**Your objective:**
Output as a JSON list of strings the lines of the records from the line containing "Click the red delete icon for row 565" through the line containing "[x=1032, y=85]", one string per line, with blank lines left out.

** BEGIN Dataset extract **

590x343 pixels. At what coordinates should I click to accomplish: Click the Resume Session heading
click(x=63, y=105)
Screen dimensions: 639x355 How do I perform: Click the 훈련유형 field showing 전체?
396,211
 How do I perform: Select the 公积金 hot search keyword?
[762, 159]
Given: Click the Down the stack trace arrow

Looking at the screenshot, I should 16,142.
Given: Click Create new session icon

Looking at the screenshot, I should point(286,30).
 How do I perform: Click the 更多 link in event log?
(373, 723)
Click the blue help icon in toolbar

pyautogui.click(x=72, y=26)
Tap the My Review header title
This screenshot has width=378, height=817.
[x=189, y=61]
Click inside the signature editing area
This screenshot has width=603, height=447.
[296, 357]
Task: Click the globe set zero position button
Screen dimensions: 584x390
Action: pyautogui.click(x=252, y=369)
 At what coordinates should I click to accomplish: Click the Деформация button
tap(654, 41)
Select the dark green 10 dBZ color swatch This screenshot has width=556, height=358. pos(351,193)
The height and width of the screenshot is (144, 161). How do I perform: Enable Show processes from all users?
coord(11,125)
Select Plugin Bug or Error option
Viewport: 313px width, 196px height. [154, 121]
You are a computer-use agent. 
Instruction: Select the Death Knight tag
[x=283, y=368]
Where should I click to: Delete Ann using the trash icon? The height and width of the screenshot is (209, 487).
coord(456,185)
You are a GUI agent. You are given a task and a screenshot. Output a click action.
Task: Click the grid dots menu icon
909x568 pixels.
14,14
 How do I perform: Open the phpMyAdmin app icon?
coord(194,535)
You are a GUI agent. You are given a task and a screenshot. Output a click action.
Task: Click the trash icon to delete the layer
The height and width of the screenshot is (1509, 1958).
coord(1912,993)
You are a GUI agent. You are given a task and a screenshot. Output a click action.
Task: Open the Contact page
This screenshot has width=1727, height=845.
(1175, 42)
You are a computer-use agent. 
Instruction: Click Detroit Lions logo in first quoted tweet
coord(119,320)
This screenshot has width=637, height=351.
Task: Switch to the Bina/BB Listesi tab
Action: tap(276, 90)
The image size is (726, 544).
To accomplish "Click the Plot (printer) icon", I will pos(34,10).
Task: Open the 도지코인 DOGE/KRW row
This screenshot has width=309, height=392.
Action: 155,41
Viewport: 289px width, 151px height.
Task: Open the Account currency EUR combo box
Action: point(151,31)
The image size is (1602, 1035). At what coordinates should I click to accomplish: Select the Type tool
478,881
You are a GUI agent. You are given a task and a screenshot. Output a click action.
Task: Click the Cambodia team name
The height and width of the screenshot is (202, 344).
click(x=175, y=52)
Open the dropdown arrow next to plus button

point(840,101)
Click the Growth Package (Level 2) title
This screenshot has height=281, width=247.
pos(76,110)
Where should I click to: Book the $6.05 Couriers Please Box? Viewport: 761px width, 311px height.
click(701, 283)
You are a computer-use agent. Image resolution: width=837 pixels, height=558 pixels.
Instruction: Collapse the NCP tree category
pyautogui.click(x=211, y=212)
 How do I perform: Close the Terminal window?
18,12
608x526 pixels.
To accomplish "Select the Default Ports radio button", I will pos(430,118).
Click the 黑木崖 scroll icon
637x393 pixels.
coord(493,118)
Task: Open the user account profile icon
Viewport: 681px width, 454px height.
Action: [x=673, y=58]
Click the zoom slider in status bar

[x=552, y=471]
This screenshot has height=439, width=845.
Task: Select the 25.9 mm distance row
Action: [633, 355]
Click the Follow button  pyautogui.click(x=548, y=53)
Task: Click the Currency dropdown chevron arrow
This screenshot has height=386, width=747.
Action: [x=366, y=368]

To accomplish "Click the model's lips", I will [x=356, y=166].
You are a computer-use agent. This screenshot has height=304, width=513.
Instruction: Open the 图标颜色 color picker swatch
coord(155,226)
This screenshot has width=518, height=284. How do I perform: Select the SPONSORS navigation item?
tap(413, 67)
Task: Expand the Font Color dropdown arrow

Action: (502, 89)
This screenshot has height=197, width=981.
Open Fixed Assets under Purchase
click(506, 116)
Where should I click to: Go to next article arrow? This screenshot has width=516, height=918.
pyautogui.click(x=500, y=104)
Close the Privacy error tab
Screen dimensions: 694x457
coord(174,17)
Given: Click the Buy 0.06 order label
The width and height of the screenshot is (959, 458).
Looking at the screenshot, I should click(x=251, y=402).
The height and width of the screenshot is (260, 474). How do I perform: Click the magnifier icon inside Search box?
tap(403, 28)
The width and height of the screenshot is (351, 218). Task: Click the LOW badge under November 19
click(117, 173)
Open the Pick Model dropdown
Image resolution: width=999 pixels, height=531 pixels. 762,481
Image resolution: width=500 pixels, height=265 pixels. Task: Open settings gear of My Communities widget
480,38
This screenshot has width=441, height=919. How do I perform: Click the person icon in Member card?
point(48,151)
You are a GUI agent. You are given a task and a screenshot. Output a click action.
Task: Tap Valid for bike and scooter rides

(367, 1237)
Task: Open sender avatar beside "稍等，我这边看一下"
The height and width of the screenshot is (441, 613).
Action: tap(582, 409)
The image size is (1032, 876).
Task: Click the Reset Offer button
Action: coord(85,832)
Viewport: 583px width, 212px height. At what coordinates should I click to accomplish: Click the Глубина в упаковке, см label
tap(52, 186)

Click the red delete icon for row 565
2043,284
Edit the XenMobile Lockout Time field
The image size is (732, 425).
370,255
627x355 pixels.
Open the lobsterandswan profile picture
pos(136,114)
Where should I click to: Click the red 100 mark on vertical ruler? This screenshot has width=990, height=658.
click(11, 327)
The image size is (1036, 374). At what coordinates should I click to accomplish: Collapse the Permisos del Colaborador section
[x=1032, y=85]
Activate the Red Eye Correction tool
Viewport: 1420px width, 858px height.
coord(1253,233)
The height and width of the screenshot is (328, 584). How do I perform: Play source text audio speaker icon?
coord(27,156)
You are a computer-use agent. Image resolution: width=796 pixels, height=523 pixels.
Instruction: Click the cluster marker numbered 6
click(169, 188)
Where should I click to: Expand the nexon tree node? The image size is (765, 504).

** END Dataset extract **

**Exercise answer:**
[
  "Click the red delete icon for row 565",
  "2043,284",
  "Edit the XenMobile Lockout Time field",
  "The image size is (732, 425).",
  "370,255",
  "627x355 pixels.",
  "Open the lobsterandswan profile picture",
  "pos(136,114)",
  "Where should I click to: Click the red 100 mark on vertical ruler? This screenshot has width=990, height=658.",
  "click(11, 327)",
  "The image size is (1036, 374). At what coordinates should I click to accomplish: Collapse the Permisos del Colaborador section",
  "[x=1032, y=85]"
]